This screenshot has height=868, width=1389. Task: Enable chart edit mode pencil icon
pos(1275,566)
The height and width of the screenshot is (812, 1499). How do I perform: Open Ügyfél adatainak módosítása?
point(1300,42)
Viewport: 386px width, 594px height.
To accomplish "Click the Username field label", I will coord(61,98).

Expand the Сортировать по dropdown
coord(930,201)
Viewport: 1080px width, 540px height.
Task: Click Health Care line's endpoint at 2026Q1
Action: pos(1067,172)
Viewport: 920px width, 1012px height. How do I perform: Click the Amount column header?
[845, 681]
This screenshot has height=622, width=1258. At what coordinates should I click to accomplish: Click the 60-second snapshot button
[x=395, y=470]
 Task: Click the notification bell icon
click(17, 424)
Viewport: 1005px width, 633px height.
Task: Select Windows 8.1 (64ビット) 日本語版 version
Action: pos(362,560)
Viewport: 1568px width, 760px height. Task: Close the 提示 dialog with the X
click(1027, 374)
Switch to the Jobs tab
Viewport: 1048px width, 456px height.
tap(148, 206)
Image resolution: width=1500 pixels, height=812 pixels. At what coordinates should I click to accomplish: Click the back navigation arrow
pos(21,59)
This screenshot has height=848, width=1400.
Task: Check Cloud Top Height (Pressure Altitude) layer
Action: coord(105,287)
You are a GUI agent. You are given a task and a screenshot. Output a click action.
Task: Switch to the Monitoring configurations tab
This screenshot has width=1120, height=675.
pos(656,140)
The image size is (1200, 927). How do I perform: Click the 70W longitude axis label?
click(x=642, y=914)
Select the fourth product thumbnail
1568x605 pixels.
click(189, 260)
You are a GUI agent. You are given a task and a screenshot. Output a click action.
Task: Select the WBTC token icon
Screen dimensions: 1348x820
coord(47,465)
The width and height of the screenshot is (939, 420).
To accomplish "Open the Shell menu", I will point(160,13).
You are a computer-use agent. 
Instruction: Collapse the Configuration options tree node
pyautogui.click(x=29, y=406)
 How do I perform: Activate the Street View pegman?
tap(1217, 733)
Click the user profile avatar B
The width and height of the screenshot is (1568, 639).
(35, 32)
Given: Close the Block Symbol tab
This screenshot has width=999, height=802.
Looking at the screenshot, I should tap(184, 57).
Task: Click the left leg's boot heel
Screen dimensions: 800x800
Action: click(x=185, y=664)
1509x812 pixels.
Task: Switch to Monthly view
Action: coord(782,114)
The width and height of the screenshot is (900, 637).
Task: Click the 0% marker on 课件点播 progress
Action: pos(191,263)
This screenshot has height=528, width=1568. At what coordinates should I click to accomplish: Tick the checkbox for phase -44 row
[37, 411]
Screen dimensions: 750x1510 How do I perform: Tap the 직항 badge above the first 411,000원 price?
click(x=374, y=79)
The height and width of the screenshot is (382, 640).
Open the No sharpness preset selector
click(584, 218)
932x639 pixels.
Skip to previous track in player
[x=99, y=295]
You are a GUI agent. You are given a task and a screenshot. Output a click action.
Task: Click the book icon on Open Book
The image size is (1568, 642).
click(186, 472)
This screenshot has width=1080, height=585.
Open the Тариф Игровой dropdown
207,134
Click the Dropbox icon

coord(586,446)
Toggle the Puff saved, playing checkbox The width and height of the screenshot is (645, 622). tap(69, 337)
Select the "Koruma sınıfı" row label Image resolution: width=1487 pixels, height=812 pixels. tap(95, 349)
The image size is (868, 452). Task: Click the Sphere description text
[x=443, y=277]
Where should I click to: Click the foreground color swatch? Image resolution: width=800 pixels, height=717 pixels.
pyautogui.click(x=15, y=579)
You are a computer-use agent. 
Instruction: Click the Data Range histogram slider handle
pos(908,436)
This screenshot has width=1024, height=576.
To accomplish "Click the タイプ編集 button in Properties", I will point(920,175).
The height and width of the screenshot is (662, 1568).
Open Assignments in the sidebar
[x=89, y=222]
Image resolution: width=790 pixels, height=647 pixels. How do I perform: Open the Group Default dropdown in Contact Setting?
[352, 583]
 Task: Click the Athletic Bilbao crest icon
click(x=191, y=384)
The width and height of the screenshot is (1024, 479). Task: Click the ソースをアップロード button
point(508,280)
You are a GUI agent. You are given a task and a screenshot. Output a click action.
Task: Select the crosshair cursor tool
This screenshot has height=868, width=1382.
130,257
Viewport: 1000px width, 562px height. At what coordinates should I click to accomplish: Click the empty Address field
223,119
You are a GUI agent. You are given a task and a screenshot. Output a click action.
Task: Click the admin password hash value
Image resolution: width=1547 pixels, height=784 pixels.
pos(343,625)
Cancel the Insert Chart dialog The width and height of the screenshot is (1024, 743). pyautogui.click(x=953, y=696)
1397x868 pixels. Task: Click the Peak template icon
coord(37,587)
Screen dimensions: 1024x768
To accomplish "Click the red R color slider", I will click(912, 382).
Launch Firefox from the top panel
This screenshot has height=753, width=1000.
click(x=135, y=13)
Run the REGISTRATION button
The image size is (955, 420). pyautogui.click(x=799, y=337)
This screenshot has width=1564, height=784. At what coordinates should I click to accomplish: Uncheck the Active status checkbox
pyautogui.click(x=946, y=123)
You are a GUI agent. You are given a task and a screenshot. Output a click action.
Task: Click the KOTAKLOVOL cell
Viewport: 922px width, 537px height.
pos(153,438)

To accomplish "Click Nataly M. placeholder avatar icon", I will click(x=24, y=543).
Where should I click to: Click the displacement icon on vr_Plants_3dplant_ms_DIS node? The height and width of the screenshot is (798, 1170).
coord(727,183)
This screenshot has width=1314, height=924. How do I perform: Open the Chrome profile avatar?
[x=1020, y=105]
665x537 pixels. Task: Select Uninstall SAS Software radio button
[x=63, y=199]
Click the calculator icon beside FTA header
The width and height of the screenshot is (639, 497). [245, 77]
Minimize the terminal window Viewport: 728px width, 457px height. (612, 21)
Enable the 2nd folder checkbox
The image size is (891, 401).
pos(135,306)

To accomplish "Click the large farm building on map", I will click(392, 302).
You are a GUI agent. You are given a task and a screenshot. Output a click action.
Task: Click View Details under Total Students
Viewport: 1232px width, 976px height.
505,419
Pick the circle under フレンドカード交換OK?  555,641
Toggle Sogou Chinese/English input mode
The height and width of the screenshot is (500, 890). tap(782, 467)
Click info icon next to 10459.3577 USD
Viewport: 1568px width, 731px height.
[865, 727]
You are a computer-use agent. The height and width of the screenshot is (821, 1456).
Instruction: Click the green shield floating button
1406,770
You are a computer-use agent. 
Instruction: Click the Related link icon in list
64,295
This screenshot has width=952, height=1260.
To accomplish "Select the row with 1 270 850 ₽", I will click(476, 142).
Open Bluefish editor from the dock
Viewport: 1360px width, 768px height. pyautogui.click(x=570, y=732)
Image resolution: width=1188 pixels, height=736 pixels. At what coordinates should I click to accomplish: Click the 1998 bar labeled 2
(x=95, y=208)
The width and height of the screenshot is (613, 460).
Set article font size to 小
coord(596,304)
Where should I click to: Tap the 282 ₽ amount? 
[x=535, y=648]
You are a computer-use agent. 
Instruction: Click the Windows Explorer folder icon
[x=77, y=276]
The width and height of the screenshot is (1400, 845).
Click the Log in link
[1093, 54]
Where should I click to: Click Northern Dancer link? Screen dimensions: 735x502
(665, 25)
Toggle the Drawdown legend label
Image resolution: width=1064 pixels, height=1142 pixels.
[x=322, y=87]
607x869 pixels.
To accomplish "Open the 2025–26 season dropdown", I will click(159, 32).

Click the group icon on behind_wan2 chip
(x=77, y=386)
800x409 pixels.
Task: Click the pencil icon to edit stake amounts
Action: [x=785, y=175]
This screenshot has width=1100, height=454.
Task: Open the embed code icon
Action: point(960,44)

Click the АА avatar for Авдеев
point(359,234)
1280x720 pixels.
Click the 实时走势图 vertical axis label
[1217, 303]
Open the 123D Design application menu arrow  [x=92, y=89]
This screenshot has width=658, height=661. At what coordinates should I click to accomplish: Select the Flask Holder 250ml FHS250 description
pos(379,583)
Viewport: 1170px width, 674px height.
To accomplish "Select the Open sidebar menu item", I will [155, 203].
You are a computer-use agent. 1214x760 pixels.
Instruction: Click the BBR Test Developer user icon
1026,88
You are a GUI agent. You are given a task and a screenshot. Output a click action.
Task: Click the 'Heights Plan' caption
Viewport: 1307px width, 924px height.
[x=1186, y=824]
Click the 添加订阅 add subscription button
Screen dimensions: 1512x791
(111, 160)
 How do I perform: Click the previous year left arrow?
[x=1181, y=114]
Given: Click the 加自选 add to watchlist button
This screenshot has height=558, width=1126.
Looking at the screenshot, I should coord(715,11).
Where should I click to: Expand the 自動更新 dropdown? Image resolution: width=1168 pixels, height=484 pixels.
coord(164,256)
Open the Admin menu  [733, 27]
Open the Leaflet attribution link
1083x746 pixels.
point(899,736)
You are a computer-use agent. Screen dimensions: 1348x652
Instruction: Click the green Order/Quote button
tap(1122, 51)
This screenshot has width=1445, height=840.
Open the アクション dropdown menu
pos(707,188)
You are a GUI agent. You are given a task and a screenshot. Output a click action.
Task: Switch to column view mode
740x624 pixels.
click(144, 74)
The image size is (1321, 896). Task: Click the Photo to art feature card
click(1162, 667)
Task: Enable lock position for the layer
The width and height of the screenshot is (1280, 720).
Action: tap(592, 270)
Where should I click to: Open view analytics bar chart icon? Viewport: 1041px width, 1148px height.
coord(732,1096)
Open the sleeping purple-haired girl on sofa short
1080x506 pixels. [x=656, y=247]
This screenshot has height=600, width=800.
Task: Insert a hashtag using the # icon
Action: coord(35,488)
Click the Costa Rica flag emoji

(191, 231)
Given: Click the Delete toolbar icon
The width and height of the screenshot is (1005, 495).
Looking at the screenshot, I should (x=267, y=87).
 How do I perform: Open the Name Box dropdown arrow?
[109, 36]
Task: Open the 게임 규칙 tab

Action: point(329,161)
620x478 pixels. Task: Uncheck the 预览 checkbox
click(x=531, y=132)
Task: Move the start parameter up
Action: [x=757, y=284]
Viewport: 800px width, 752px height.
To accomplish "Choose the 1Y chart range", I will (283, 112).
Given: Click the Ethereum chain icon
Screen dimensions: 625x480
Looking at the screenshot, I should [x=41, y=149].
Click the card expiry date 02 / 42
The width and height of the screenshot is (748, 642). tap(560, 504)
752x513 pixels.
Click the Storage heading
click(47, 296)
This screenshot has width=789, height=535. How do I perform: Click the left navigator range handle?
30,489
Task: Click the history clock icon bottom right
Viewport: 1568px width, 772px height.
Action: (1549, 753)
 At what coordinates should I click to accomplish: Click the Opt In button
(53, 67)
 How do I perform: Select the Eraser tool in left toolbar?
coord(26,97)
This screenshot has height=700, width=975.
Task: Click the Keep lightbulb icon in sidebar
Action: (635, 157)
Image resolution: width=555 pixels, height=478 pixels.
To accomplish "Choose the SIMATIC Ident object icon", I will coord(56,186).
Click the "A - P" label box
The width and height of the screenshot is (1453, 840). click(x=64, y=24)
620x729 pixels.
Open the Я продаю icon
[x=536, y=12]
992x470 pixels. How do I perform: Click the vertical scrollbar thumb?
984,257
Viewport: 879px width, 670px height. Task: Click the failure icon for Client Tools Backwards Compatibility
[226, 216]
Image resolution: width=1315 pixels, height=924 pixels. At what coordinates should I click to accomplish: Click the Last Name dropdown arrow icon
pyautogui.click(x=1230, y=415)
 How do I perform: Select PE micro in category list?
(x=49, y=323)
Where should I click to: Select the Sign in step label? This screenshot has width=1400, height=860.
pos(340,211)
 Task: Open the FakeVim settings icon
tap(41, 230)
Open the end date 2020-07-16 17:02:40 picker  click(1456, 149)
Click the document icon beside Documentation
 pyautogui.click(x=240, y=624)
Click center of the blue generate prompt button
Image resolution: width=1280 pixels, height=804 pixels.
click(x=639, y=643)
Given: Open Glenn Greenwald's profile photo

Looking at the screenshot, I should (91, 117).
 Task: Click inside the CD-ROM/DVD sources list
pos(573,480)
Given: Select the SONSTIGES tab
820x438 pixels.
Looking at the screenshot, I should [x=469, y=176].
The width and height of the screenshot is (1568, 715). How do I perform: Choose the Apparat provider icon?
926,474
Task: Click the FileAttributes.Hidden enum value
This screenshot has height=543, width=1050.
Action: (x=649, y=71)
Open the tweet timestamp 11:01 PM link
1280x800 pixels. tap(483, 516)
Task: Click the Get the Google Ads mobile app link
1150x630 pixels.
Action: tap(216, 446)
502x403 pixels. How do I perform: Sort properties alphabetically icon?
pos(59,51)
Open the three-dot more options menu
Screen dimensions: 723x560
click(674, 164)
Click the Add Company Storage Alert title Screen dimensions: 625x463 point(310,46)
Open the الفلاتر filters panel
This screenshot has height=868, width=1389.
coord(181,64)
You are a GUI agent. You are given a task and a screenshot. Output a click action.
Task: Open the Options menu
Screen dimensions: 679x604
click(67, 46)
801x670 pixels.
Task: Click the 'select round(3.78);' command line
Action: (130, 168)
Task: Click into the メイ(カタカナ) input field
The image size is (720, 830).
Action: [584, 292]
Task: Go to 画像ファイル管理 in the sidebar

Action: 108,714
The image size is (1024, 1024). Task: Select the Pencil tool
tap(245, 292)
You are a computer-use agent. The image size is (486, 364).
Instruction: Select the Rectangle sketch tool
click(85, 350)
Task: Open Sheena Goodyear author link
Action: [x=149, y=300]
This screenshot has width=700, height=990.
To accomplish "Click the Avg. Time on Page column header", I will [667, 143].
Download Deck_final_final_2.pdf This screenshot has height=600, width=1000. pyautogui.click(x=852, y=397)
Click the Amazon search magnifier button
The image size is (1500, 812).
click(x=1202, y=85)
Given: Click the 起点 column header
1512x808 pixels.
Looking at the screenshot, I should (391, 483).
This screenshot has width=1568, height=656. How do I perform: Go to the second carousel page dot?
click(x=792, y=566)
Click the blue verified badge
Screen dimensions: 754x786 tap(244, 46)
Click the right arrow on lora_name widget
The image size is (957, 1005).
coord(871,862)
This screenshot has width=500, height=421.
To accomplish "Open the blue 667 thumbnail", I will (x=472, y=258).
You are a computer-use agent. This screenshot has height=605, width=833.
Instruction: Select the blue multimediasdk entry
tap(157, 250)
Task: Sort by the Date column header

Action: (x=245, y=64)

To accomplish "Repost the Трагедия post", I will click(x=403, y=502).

WORK REQUIRED: Select and copy every line of the listing with the word "value".

TASK RESPONSE:
Task: Click the admin password hash value
Task: Click the FileAttributes.Hidden enum value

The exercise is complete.